1. Appeal and Error--domestic violence protective order--findings and evidence
insufficient--remand futile
Remand of a domestic violence protective order would be futile and the order was
reversed where the trial court failed to make findings and conclusions to support its order, but
the record contained no evidence which could support a conclusion that domestic violence
occurred.
2. Assault--domestic violence protective order--sufficiency of evidence
There was insufficient evidence to issue a domestic violence protective order under
N.C.G.S. § 50B-3(a) where the evidence showed at most that defendant entered plaintiff's trailer
and spilled pasta and spices on the floor. There was no evidence that defendant attempted to
cause or intentionally caused plaintiff bodily injury, placed him or any member of his family or
household in fear of imminent serious bodily injury, or committed any sexual offense.
Appeal by defendant from order filed 5 May 1998 by Judge
Jack E. Klass in Davidson County District Court. Heard in the
Court of Appeals 25 May 1999.
No brief for plaintiff-appellee.
Central Carolina Legal Services, Inc., by Andrea S. Kurtz,
for defendant-appellant.
GREENE, Judge.
Deborah Price (Defendant) appeals from the trial court's
order granting her husband Wesley Price's (Plaintiff) request for
a domestic violence protective order.
On 28 April 1998, Plaintiff filed a complaint seeking a
domestic violence protective order against Defendant. At the
trial, Plaintiff testified that: (1) on the weekend of 25 April
1998, he was away from his home, and someone dumped pasta and
spices on the floor of his living room and kitchen; (2) he
believed Defendant, his estranged wife, was the person whocommitted the act; (3) an individual named Jimmy, who lived with
him in his trailer, was home during the weekend; (4) Plaintiff
had placed some of Defendant's personal property on the porch
outside the trailer; and (5) Defendant had obtained a domestic
violence protective order against him in December 1997.
(See footnote 1)
Defendant admitted at the hearing that she approached the trailer
on the weekend in question in order to determine whether her
personal property had been left out on the porch, but did not
enter the trailer or spill pasta or spices on the floor of the
trailer. Defendant also testified she did not take any of her
personal property at that time. Defendant moved to dismiss the
case both at the close of Plaintiff's evidence and at the close
of all the evidence, but both motions were denied by the trial
court.
Following the hearing, the trial court entered a domestic
violence protective order on 5 May 1998: (1) ordering Defendant
to "stay away from [Plaintiff's] residence"; (2) authorizing a
law enforcement officer to arrest Defendant if the officer has
probable cause to believe she has violated the order; and (3)

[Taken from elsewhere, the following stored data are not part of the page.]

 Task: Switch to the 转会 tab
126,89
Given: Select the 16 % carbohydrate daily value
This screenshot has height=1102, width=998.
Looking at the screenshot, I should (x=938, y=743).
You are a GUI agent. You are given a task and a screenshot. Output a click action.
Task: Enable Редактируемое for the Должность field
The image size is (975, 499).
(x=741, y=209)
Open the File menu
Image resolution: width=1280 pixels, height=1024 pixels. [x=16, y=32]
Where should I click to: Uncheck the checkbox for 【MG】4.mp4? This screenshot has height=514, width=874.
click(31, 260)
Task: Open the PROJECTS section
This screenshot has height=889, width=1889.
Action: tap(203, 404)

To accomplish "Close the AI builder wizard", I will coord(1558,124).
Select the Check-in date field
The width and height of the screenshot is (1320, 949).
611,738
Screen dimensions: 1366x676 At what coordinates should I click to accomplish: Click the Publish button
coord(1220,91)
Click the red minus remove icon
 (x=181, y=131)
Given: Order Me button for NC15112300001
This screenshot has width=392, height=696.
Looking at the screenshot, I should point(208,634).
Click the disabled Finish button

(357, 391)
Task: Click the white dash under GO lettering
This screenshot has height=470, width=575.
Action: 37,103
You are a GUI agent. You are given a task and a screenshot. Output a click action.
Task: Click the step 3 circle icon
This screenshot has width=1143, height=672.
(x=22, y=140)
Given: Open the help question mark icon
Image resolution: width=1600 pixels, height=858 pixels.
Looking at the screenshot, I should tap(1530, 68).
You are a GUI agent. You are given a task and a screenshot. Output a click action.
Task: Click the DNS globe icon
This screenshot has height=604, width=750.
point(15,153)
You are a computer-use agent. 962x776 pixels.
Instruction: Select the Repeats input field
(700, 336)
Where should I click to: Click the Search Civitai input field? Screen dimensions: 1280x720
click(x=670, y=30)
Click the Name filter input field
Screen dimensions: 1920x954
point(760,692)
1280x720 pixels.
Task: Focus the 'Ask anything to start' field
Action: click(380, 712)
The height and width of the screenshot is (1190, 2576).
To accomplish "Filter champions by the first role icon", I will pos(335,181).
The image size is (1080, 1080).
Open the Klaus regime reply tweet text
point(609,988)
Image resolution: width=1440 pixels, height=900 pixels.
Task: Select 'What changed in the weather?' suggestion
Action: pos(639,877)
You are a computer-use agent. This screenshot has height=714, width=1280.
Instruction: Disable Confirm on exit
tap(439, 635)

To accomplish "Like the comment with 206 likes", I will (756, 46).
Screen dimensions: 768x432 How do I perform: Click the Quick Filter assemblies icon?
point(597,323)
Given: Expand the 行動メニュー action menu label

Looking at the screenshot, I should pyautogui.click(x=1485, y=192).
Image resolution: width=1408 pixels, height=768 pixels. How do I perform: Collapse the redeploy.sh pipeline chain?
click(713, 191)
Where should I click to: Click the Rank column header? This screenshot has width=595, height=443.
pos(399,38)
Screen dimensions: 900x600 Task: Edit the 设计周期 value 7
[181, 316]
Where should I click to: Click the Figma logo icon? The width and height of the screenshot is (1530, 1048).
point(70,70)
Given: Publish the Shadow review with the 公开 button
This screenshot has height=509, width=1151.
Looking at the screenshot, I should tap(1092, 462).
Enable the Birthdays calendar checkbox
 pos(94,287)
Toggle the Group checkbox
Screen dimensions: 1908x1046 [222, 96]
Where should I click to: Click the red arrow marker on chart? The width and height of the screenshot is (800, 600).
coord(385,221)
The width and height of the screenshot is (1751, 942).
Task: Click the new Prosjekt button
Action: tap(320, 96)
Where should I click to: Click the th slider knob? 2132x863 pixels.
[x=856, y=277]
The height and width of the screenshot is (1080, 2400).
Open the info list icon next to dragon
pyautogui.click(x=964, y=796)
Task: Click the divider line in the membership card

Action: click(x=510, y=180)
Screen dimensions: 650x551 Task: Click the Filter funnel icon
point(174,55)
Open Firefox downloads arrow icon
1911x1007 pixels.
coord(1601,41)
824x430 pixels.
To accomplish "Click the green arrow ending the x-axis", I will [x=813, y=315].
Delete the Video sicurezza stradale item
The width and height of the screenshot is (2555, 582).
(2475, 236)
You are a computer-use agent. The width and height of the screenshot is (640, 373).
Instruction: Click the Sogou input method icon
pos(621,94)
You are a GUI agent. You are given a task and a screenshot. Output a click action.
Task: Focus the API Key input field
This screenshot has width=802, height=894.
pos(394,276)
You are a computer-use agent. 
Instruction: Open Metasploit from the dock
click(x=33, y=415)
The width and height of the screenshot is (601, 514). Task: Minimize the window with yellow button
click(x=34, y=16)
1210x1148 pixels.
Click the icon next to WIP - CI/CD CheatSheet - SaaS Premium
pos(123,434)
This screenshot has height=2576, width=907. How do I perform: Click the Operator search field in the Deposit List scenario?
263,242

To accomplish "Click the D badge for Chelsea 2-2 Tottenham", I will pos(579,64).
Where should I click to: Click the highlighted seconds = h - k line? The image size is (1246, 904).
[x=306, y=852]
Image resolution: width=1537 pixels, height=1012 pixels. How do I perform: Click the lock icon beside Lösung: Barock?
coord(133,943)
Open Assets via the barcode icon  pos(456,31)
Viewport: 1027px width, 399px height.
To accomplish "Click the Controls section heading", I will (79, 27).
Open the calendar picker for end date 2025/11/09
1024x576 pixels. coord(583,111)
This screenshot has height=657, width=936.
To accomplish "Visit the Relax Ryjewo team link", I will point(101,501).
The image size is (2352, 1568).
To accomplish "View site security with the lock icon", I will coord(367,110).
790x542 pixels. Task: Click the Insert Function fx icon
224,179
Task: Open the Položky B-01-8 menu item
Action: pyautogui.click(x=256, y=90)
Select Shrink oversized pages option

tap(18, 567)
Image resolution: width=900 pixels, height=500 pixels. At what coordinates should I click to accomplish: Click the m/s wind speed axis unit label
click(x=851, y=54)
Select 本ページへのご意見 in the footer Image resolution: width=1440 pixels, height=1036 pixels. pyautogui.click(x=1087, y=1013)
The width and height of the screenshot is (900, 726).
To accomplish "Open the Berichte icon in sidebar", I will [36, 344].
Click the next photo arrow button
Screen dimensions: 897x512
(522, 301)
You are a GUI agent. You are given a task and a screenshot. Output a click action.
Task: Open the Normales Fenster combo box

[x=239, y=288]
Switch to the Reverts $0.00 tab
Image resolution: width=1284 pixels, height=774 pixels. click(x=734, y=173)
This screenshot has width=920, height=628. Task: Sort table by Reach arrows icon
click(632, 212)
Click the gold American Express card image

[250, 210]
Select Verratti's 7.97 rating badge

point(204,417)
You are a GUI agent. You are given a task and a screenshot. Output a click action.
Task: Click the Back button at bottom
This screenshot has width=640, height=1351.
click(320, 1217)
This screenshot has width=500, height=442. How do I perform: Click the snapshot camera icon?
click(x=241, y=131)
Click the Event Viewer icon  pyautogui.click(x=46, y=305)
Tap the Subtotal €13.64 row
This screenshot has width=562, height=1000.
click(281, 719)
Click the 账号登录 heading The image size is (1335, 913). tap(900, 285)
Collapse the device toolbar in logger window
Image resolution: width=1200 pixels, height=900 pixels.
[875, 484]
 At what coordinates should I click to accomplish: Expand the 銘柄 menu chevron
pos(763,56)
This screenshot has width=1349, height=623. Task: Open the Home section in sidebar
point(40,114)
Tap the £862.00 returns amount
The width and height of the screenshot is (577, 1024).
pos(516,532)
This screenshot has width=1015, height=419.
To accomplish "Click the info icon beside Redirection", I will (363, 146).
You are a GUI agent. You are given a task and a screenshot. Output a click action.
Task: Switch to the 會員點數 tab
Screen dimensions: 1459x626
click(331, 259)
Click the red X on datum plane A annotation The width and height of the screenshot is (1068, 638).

specifying a date and time for Defendant to pick up her
belongings from Plaintiff. This order did not contain any
findings of fact or conclusions of law.
(See footnote 2)
The dispositive issue is whether sufficient evidence was
presented to justify the entry of the trial court's domestic
violence protective order.
Defendant contends the trial court erred by denying her
motion to dismiss and by failing to make findings of fact and
conclusions of law. We agree.
[1]Because the trial court failed to make findings of fact
and conclusions of law to support its order, this matter could be
remanded for the entry of a new order containing findings and
conclusions. Coble v. Coble, 300 N.C. 708, 268 S.E.2d 185
(1980). The record, however, contains no evidence which could
support a conclusion that domestic violence, as defined in N.C.
Gen. Stat. § 50B-1, occurred, therefore remand, in this case,
would be futile. Arnold v. Charles Enterprises, 264 N.C. 92, 99,
141 S.E.2d 14, 19 (1965) (holding that although the trial court
omitted a material finding of fact which would ordinarily require
remand, remand would be futile because the party with the burden
of proof failed to offer any evidence in support of the finding).
[2]A court may grant a protective order to bring about the
cessation of any act of domestic violence. N.C.G.S. § 50B-3(a)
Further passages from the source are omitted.